While CMOs around the world are excited about the rise of Web3 and the metaverse, they face strong challenges to adding it to their marketing mix. Speakers at a session on Decoding Web3.0 and metaverse at Campaign360 admitted that they need to overcome strong resistance from their boards and top management to advance its adoption, given the groundswell of interest and investment in the latest form of the web.
"One year ago, I would have told you nobody is talking about it and one year on people are talking about it. It is just starting, it is nascent,” said Yves Briantais, vice president, marketing APAC, Colgate-Palmolive. “It is creating some tension, because you will always have people in big companies telling you to stay focused on what you do well—but you need to tell them you cannot focus, because if you do, you will miss the train."
However, it may also be prudent for marketers to consider the reality that Web3, in its current form, hasn’t yet evolved into a decentralised form, as originally planned.
"We may give the impression that Web3 is already here, but a lot of it is not mature yet,” said Alvin Wang Graylin, China president, HTC. “The philosophy of openness and everyone owns everything... if you go to Roblox or Decentraland, the platform owners control everything. We need to be a little careful (about assuming that) if you use one of the platforms, you're part of Web3."
CMOs admitted that there was now little debate about the ubiquity of Web 3 and the metaverse, but rather whether it's important for marketers to prepare for its adoption.
"The debate about Web3 is not if it will be here, it is about when it will be here,” said Suresh Balaji, founder of Web3 Marketing Association and CMO of a financial services company. “And, with the hastened pace of blockchain development and of Web2 companies jumping into it, capital going in, and use cases being built, I think it is relevant for all marketers.”
While this may be so, it is also important for marketers to focus sharply on the use cases of Web3 in their organisations, noted Tessa Conrad, head of innovation, TBWA Asia.
"A lot of brands are jumping on the Web3 bandwagon, but every one of them needs to figure out what is their plan, where do they want to be and why,” she argued. “If you liken your Web3 presence to social [media], no brands should be on every platform posting updates. [Similarly], no brand should be everywhere and be mediocre.”
Rather than treat this as an all-new piece to marketing strategy, Colgate-Palmolive’s Briantais contended marketers need to treat Web3 as a new touchpoint.
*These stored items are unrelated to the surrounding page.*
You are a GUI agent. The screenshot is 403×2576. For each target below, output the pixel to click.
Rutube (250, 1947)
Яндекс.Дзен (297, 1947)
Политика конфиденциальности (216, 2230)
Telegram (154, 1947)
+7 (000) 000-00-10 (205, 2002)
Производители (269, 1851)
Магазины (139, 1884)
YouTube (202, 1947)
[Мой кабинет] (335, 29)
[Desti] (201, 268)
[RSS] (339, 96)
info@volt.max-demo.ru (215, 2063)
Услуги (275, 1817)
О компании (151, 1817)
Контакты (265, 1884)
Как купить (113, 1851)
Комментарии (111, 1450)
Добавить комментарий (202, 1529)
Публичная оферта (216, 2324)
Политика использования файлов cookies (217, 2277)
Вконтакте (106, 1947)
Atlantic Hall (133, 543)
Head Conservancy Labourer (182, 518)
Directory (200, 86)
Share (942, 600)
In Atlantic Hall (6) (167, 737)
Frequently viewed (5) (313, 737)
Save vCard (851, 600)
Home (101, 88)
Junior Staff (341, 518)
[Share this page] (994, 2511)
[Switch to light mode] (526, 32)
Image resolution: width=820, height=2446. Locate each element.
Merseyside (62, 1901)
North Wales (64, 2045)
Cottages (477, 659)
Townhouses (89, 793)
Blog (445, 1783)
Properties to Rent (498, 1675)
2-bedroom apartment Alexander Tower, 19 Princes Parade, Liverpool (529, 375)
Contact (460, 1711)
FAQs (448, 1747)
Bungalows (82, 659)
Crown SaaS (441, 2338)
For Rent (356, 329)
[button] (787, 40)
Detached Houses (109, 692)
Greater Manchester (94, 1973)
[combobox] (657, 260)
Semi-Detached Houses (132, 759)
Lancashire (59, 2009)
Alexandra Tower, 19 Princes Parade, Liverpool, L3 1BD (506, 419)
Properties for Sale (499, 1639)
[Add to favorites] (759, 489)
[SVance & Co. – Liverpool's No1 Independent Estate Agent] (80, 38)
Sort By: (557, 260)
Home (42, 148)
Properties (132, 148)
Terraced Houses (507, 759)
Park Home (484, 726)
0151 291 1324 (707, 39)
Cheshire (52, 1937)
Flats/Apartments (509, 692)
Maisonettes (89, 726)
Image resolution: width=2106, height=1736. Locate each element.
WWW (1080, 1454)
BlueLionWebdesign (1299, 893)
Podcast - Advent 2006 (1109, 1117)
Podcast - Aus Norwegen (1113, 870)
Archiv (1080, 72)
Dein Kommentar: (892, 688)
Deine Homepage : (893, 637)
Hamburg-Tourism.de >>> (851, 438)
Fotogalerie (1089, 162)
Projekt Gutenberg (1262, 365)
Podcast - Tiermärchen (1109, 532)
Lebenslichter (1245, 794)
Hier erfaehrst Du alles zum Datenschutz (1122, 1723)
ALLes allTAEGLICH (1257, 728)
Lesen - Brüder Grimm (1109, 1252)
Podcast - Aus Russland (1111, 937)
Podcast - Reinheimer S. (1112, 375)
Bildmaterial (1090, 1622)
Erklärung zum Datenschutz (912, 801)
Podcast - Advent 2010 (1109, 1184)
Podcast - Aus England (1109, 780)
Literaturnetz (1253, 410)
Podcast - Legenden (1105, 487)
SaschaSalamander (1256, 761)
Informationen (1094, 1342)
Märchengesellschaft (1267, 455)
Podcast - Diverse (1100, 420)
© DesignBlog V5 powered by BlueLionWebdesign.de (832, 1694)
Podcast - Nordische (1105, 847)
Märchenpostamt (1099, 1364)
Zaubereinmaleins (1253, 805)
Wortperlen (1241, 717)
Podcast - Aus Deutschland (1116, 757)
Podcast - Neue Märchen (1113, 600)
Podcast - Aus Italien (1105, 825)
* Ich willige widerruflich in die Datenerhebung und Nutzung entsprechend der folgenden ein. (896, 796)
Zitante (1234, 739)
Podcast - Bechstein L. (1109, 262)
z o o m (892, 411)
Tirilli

He added that marketers should have a touchpoint strategy which they can execute depending on the message and audience they want to reach. Web3 and the metaverse can be part of this plan.
Fresh opportunity for creators
As organisations and brands build out their Web3 strategy, it may also be an opportune time for content creators to up their game, although the demands of this new format may not be for everyone.
"[For creators] it is all about learning and upskilling ... we are seeing more trends towards immersive and interactive content,” said Jessica Triffitt, managing director, Asia, 90 Seconds. “The monetisation strategy is important for creators and that piece is also evolving."
As excited as CMOs are about the possibilities of Web3, including the metaverse, speakers on this panel also expressed some reservations about managing their teams and strategy in this time. For starters, the last couple of years have been a stressful time for marketers, who have lurched from Web 1 to 2, then managed the chaos wrought on their plans by Covid, only to be now tossed headlong into Web3.
Not all rosy
What’s more, marketers also need to cope with growing dissent over the sustainability of Web3, as exploding energy use makes CXOs question the viability of this medium. Then, there are larger ownership issues to be considered—what happens if an NFT is stolen, how and who do you complain to about it?
Despite these questions, speakers said there are two segments—events and gaming—that are emerging as early areas for Web3 adoption for marketers. Graylin of HTC noted that his company had conducted a series of launches and events on different Web3 platforms that worked out cheaper and more effective than virtual and real-world options. Balaji added that with an estimated 2.7 billion gamers worldwide (ranging from professionals to hobby players), this was another segment that brands could latch onto to boost their presence.
“Now is the best time to dig into your audiences... figure out where they are and build towards the future of that,” said Conrad of TBWA.
And enroute, marketers should expect some disruption to their business models. Balaji said: “Will it replace everything that came before? Absolutely not. Web2 did not replace Web1 sites and Web1, in turn, did not replace supermarkets."